Dans les deux premiers films de cette Trilogie, ce sont les tribulations d’un jeune garçon au sortir de la guerre auxquelles nous sommes initiés. My Childhood (1972) évoque des moments de la vie d’un petit garçon de huit ans et de son frère élevés par leur grand-mère dans un village minier de l’Écosse d’après-guerre. Il y a des prisonniers de guerre allemands dans le village et le jeune sera confronté à cet attrait pour l’étranger, comme une première fenêtre de fuite possible de ce monde peint ici en grande grisaille. My Ain Folk (1973) raconte la suite de cette vie. Où l’on voit les deux enfants séparés : l’un partant à l’orphelinat ; l’autre rejoindre son autre grand-mère, et connaitre plusieurs épisodes au cours desquels il va subir la violence des adultes.
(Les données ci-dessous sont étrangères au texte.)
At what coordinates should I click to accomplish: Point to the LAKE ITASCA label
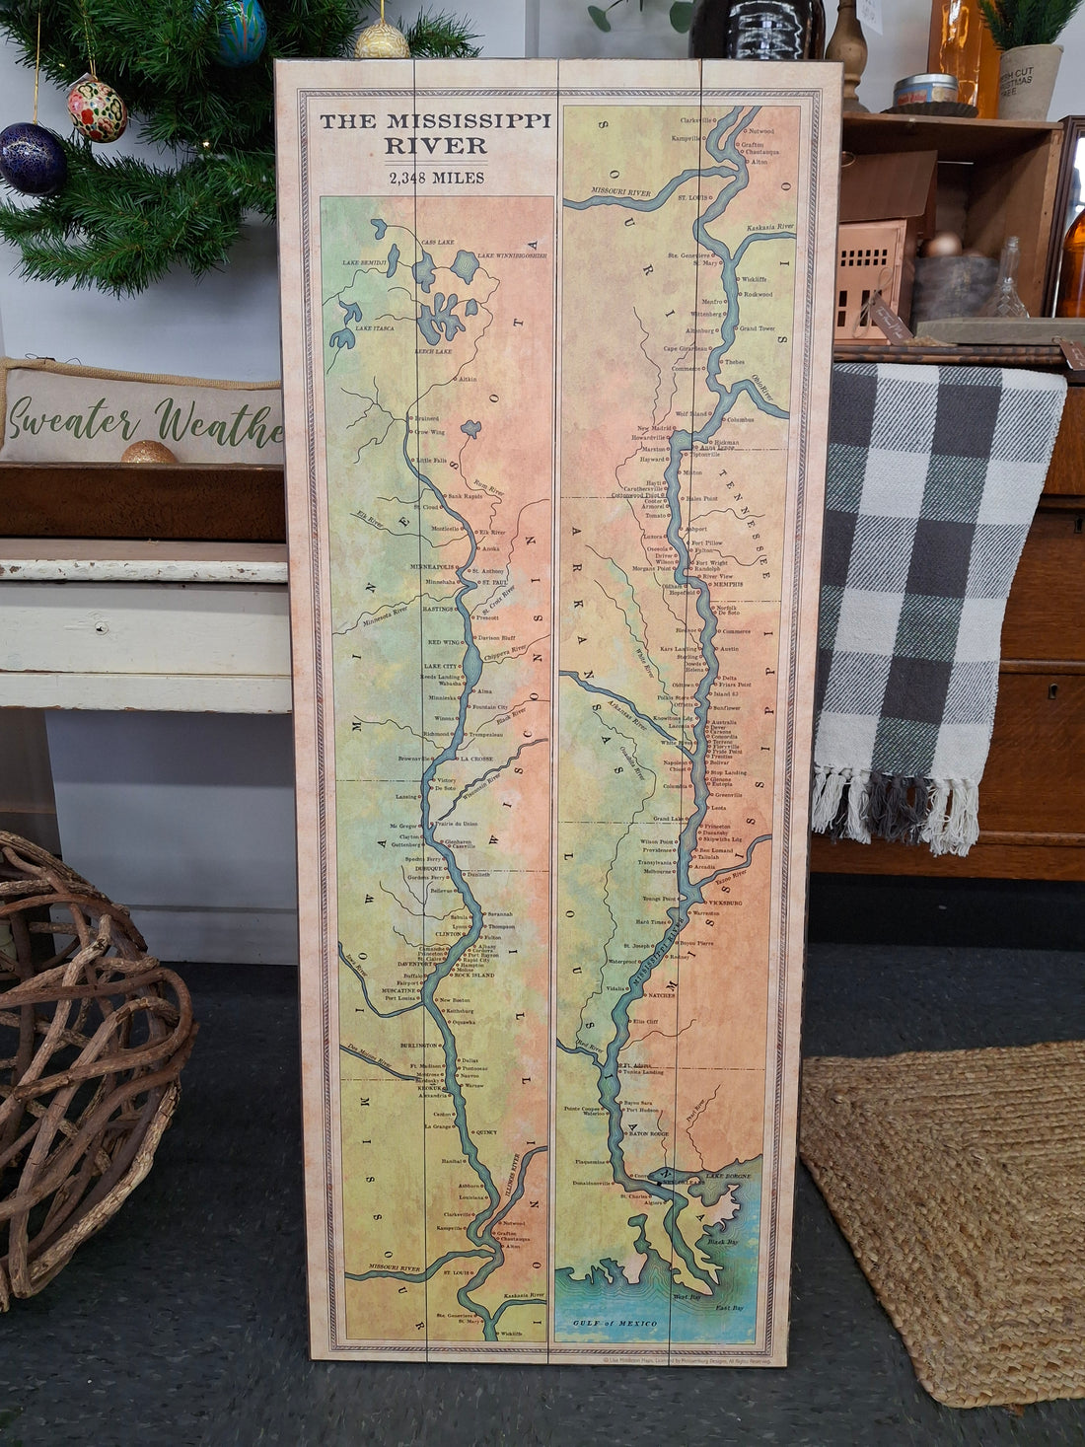click(374, 327)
La troisième partie, un long métrage intitulé, My Way Home (1978) nous montre l’arrivée à l’âge adulte de cet enfant, envoyé lui aussi à l’orphelinat avant de revenir vivre chez sa grand-mère. Maintenant adolescent, il travaille temporairement à la mine du village, puis chez un tailleur avant de rejoindre l’armée alors stationnée à Suez. Il y fait la rencontre d’un homme qui le révèle à lui-même et change le cours de sa vie.
Mais décrire l’action contenue dans ces films ne sert pratiquement à rien tant ils s’avèrent des objets singuliers. Il a été parfois souligné que les films de Bill Douglas possèdent une facture poétique unique dans le cinéma britannique, inspirés autant par les vertus du montage dialectique, que par les atmosphères oniriques que l’on retrouve dans les films de Buñuel ou de Bergman qu’il admirait particulièrement. Bill Douglas était aussi un grand collectionneur de machines de cinéma et de pré cinéma. Il connaissait la mécanique des images et les origines concrètes du langage cinématographique.
Le cinéma de Douglas est manifestement sous l’influence, d’ailleurs avouée, d’une épiphanie bressonienne (modèles amateurs choisis pour leurs «textures» expressives et physiologiques, histoires de résistance aux conflits, d’âpreté d’un monde rural miséreux, etc.). Mais Douglas est peut-être moins un moraliste qu’un militant social qui aborde le cinéma comme un vecteur d’évasion par l’image, donc de libération, comme un opium du peuple nécessaire.
«Peut-être la plus belle chose jamais portée sur un écran» écrivait en 2016 Olivier Père lors d’une présentation de cette trilogie sur ARTE. Il est vrai que l’on ne peut qu’être touché par une sorte de ravissement sourd à la vue de ces images. De sa façon aussi particulière d’aménager le point de vue pour y faire vivre les corps et les visages qu’il a choisis, loin de tout dictat d’un spectacle industriel, afin d’aborder sans artifice et sans pathos une situation vécue qu’il désire partager.
Il conviendra donc de vérifier l’emballement de Père pour ces destins d’orphelins, lors de leur projection en deux temps, samedi 17 et dimanche 18 février, à la Cinémathèque.